COUNTING PRINCIPLES

There are two fundamental counting principles viz. Multiplication principle and Addition principle.

Multiplication Principle:

If one experiment has n possible outcomes and another experiment has m possible outcomes, then there are m x n possible outcomes when both of these experiments are performed.

Illustration 1:

A college offers 7 courses in the morning and 5 in the evening. Find the possible number of choices with the student if he  wants to study one course in the morning and one in the evening.

Solution:

The student has seven choices from the morning courses out of which he can select one course in 7 ways.

For the evening course, he has 5 choices out of which he can select one in 5 ways.

Hence the total number of ways in which he can make the choice of one course in the morning and one in the evening = 7 x 5 = 35.

Illustration 2:

A person wants to go from station A to station C via station B. There are three routes from A to B and four routes from B to C. In how many ways can he travel from A to C?

Solution:      

A -> B in 3 ways

B -> C in 4 ways

=> A -> C in 3 x 4 = 12 ways

Remark:       

The rule of product is applicable only when the number of ways of doing each part is independent of each other i.e. corresponding to any method of doing the first part, the other part can be done by any method.

 

Addition principle:

If one experiment has n possible outcomes and another has m possible outcomes, then there are (m + n) possible outcomes when exactly one of these experiments is performed.

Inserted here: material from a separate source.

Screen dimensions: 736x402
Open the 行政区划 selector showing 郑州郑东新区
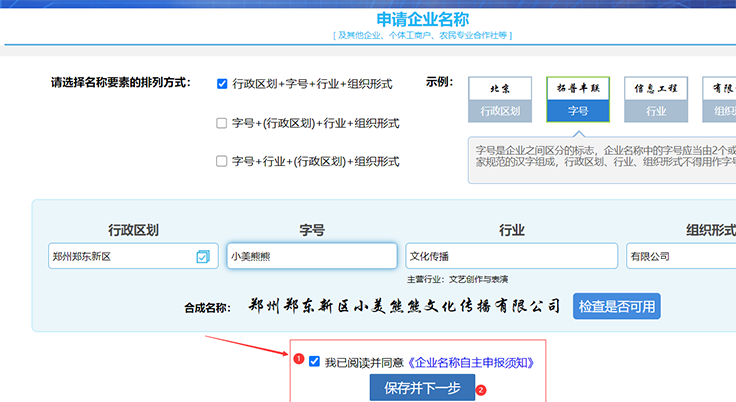(122, 257)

In other words, if a job can be done by n different methods and for the first method there are a1 ways, for the second method there are a2 ways and so on . . . for the nth method, an ways, then the number of ways to get the job done is (a1 + a2 + … + an).

Illustration 4:

A college offers 7 courses in the morning and 5 in the evening. Find the number of ways a student can select exactly one course, either in the morning or in the evening.

Solution:    

The student has seven choices from the morning courses out of which he can select one course in 7 ways.

For the evening course, he has 5 choices out of which he can select one course in 5 ways.

Hence he has total number of 7 + 5 = 12 choices.